People who enter menopause late
(after age 55) are at greater risk of breast cancer than those who enter the
transition earlier. This is because their breast tissue is exposed to estrogen
for a longer time.
EASING
THE TRANSITION TO MENOPAUSE
A genetic test may one day
determine a person's likelihood of early menopause. For now, though, only time
will tell when you'll start your transition.
Contact your doctor for regular
checkups, and try to be proactive about your reproductive health. Doing so can
help your doctor ease the symptoms or decrease your risk factors for early
menopause.
Seeing a therapist can also
help you cope with any pain or anxiety you may feel during menopause.

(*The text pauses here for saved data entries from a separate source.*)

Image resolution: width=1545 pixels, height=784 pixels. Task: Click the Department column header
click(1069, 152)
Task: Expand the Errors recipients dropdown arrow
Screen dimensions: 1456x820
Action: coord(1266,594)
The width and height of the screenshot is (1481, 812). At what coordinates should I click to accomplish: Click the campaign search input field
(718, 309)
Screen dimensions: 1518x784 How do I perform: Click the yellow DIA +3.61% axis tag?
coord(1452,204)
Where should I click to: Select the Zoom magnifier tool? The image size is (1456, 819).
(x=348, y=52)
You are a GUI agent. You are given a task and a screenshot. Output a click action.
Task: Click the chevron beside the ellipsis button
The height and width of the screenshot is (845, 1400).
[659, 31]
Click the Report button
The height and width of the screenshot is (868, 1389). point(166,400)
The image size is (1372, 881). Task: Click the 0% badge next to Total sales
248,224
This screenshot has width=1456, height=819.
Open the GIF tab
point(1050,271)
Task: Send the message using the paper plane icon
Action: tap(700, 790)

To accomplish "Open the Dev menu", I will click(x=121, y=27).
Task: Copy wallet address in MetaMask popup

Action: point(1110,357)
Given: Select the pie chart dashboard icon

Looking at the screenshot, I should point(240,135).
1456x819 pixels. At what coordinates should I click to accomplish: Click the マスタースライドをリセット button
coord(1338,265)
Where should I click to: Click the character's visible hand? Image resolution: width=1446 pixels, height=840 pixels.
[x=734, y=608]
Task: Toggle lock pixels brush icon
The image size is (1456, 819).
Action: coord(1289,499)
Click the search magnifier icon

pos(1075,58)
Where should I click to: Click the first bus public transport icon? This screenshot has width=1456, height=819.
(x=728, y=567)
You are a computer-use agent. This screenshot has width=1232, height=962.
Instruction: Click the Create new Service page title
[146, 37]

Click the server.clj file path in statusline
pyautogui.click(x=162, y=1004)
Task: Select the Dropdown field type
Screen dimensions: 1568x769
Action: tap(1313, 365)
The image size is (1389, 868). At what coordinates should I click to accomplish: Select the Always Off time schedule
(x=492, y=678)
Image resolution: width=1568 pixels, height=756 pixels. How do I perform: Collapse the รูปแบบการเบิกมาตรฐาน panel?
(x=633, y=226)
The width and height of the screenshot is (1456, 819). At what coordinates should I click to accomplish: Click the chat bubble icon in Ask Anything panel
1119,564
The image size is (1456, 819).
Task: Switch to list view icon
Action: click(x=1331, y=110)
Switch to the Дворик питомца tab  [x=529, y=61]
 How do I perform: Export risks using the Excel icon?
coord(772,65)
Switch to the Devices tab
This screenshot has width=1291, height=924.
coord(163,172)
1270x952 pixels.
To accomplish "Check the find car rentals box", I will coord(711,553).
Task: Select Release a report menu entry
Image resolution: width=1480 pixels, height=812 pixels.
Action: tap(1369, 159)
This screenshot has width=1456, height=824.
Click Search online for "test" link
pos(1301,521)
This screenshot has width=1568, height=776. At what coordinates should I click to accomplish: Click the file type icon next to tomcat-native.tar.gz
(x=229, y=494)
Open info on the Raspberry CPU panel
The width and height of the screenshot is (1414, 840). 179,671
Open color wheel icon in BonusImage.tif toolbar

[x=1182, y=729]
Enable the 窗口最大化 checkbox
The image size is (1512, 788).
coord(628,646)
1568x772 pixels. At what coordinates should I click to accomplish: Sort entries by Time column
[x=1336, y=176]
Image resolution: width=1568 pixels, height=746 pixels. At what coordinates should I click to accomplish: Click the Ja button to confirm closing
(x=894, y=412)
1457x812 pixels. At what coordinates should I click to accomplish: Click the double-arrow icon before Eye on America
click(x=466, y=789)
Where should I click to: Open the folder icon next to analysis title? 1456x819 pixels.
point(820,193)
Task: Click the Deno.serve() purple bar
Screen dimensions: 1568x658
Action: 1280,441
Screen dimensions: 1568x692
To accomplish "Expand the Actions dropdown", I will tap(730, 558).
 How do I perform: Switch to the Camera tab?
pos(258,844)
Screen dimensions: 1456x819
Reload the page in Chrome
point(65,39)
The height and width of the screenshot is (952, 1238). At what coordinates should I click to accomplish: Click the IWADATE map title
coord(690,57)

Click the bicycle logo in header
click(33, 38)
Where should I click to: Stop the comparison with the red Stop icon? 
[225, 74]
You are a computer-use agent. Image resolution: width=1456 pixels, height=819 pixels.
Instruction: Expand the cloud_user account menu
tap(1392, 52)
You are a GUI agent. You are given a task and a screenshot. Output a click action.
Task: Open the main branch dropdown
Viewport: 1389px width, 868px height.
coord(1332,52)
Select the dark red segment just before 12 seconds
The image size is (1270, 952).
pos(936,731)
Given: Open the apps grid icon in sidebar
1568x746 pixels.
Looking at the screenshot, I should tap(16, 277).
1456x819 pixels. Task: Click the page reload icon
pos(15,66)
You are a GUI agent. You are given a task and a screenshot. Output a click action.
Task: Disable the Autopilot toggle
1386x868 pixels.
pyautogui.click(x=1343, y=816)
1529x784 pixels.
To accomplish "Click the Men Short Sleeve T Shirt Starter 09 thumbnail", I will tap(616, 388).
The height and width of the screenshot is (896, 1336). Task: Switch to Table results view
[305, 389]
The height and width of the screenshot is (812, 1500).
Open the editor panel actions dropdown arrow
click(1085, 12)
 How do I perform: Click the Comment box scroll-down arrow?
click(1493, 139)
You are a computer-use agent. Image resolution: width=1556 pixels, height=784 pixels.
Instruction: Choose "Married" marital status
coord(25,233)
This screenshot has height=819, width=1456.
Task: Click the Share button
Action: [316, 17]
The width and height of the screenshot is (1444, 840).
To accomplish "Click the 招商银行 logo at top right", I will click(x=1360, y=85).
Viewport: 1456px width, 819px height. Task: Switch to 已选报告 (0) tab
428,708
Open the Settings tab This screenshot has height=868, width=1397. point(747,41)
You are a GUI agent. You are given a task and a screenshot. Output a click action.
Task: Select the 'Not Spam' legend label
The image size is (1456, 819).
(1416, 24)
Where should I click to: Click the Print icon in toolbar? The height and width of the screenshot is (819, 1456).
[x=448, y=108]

If you're interested in having
children, you still have a few options for growing your family. These include:
Adoption. Receiving an egg donation. Having a surrogate carry your child.
A fertility specialist may also
suggest procedures that can help you have children. Talk with your doctor about
the options available to you for becoming a parent. Their risks and successes
can be affected by many factors, including your age and overall health.